The format specification is contained in one or more case-sensitive text files
located in the dirfile tree. Each file is known as a
.IR fragment .
The primary fragment is the file called
.B format
located in the base dirfile directory. This file may contain only part of
the format specification, and may reference other fragments (using the
.B /INCLUDE
directive) containing further format specification. This inclusion mechanism
may be nested arbitrarily deep.
The explicit text encoding of these files is not specified by these Standards,
but it must be 7\-bit ASCII compatible. Examples of acceptable character
encodings include all the ISO\~8859 character sets
.RI ( i.e.
Latin\-1 through Latin\-10, among others), as well as the UTF\-8 encoding of
Unicode and UCS.
This document primarily describes the latest version of the Standards (Version
10); differences with previous versions are noted where relevant. A complete
list of changes between versions is given in the
.B HISTORY
section below.
.SH SYNTAX
The format specification is composed of field specification lines and directive lines,
optionally separated by blank lines or lines containing only whitespace.

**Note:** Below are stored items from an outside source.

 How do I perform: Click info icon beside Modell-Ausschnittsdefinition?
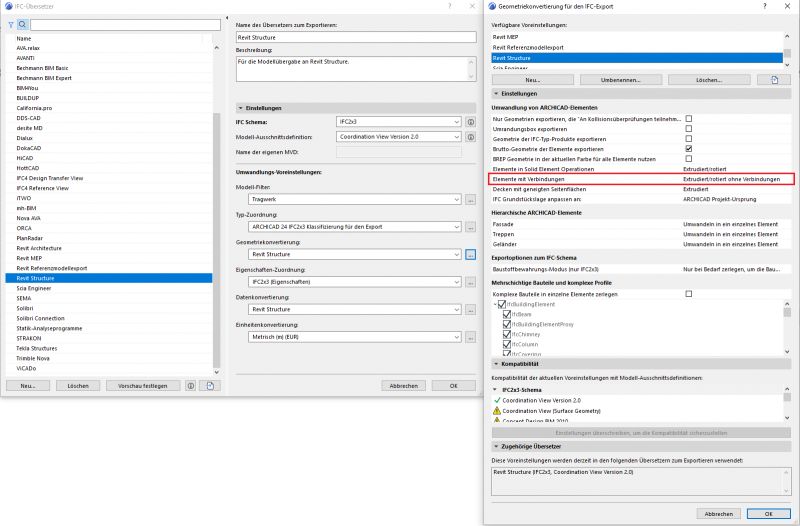point(470,137)
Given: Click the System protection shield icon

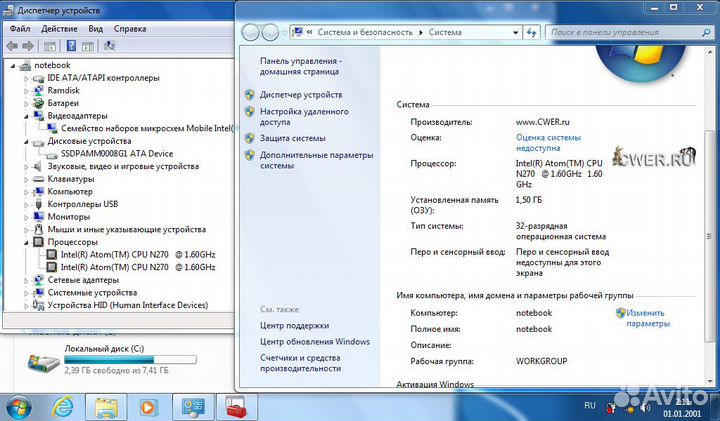Looking at the screenshot, I should pos(250,138).
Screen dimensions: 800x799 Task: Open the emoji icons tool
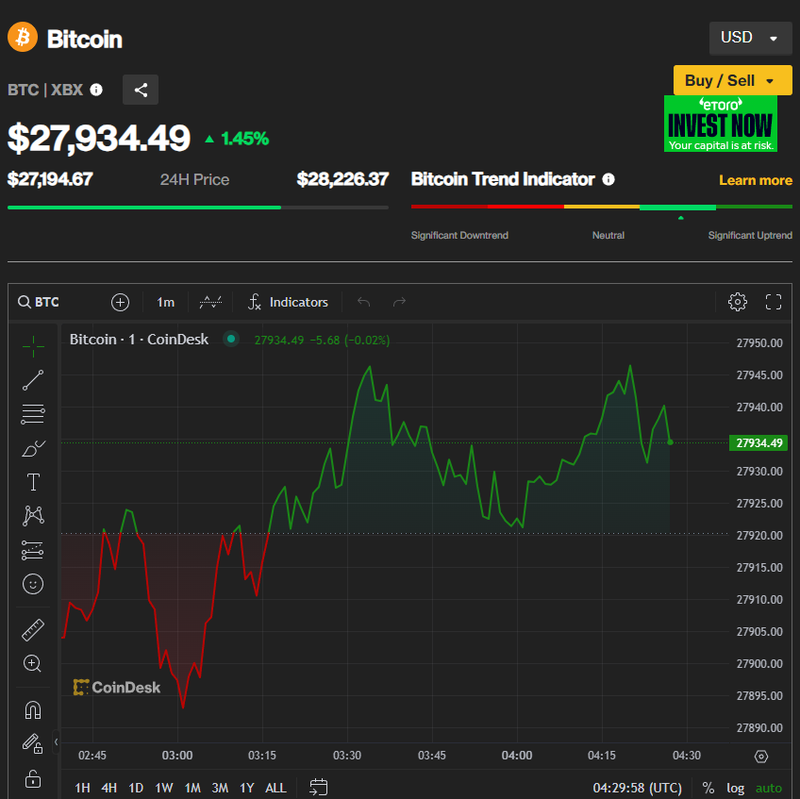33,583
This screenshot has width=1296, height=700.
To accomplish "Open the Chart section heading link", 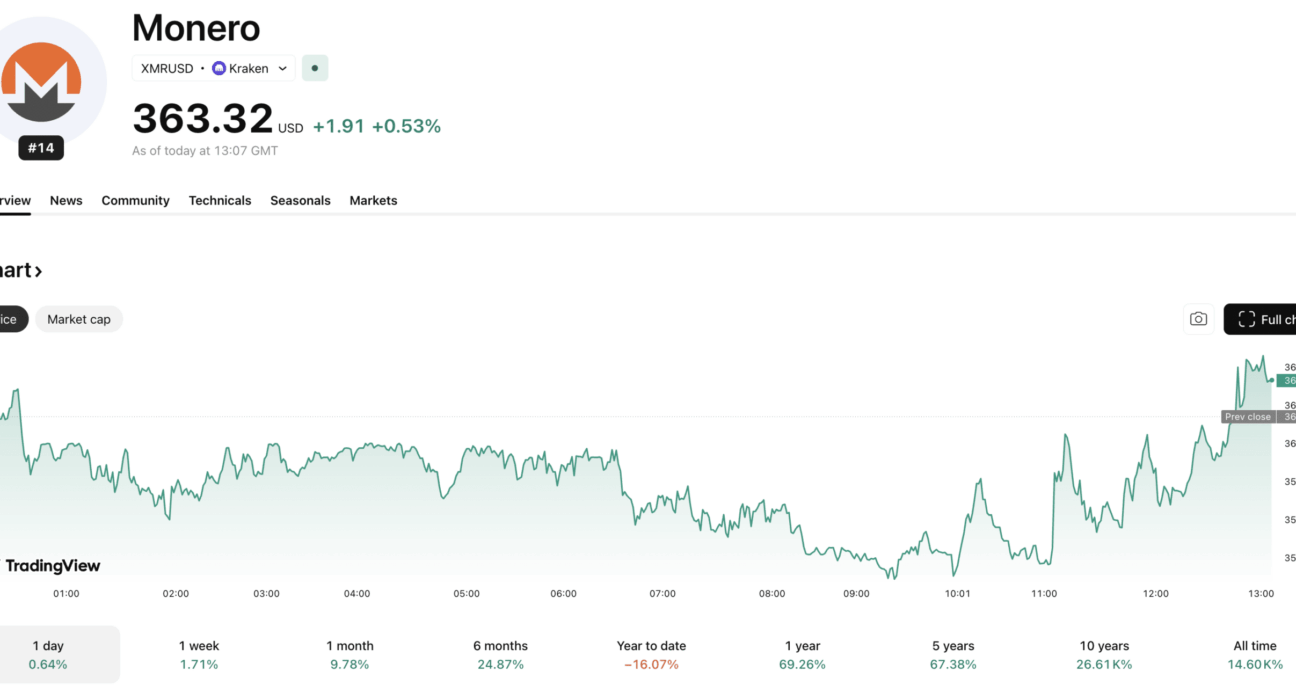I will [20, 271].
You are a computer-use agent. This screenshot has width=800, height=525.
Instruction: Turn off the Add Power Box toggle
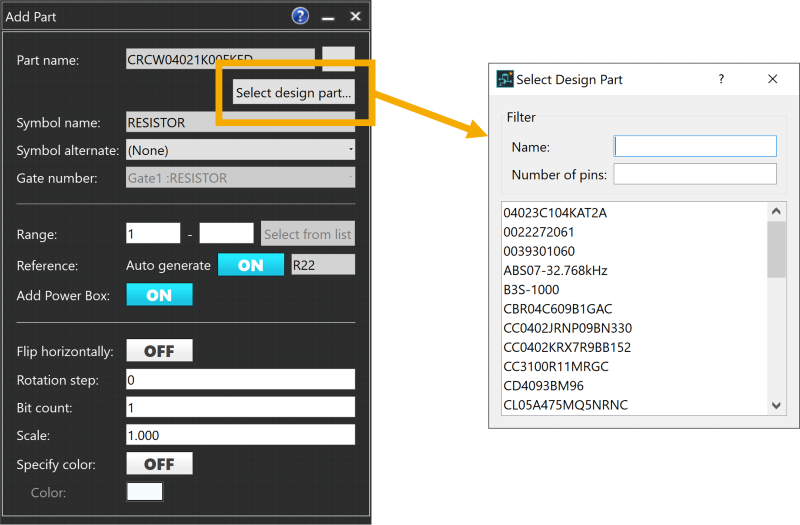pyautogui.click(x=159, y=295)
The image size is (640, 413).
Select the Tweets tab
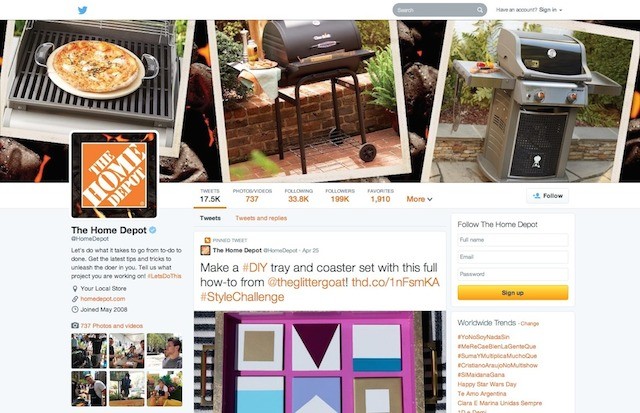[210, 218]
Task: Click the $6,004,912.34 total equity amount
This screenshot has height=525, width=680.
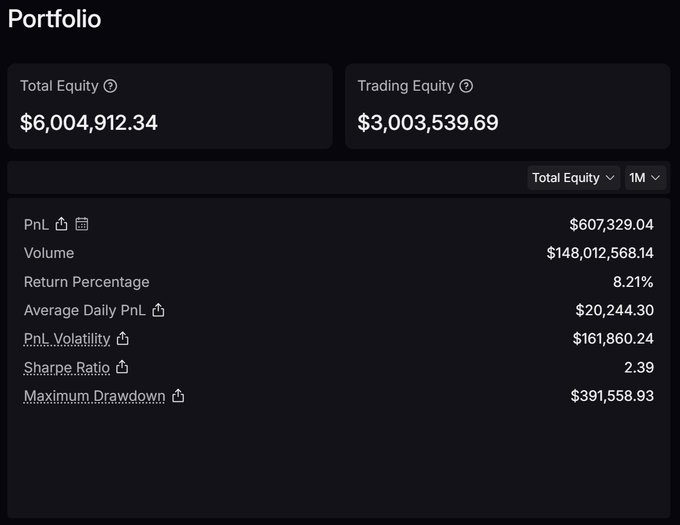Action: point(89,123)
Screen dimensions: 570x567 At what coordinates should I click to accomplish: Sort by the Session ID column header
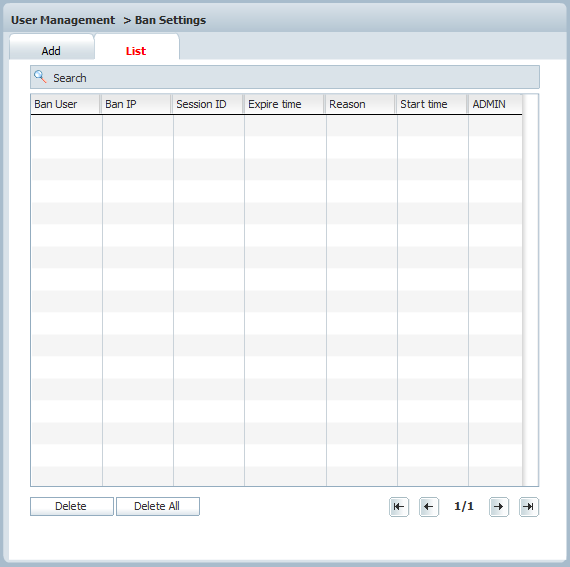(x=208, y=104)
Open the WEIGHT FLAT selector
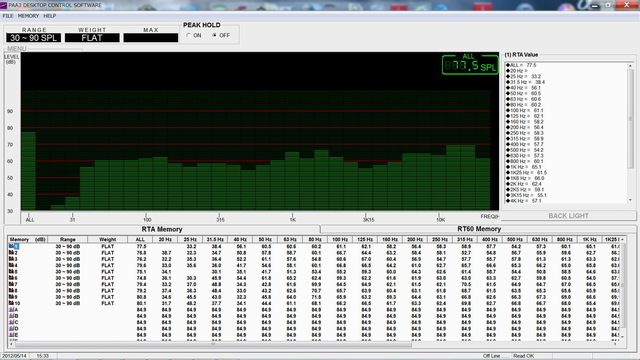 (92, 38)
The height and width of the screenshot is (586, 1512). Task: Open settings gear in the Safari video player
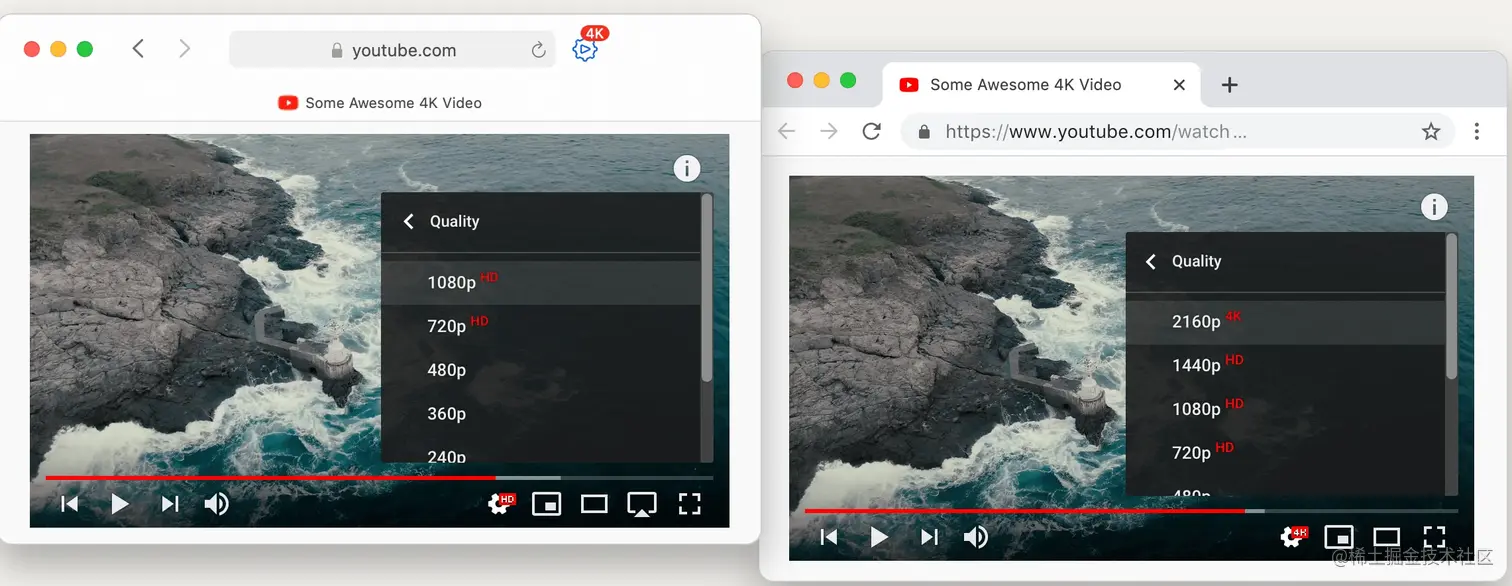click(499, 504)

Lines are separated by the line-feed character (0x0A). Unless escaped (see
below), the hash mark
.RB ( # )
is the comment delimiter; the comment delimiter, and any text following it to
the end of the line, is ignored.
.SS Tokens
Both field specification lines and directive lines consist of several tokens
separated by whitespace. Whitespace consists of one or more whitespace
characters. These are: space (0x20), horizontal tab (0x09), vertical tab
(0x0B), form-feed (0x0C), and carriage return (0x0D). The first token of a
directive line is always a
.IR "reserved word" .
The first token of a field specification line is never a reserved word. Any
amount of whitespace may precede the first token on a line.
Since tokens are separated by whitespace, to include a whitespace character in
a token, it must either escaped by preceding it by a backslash character
.RB ( \e ),
or be replaced by a
.I character escape sequence
(see below), or else the token must be enclosed in quotation marks
.RB ( """" ).
The quotation marks themselves are stripped from the token. The
.I null-token
(that is, the token consisting of zero characters) may be specified by a pair
of quotation marks with nothing between them
.RB ( """""" ).
To include a literal quotation mark in a token, it must be escaped
.RB ( \e" ).
Similarly, a hash mark may be included in a token by including it in a quoted
token or else by escaping it
.RB ( \e# ),
otherwise the hash mark is understood as the comment delimiter.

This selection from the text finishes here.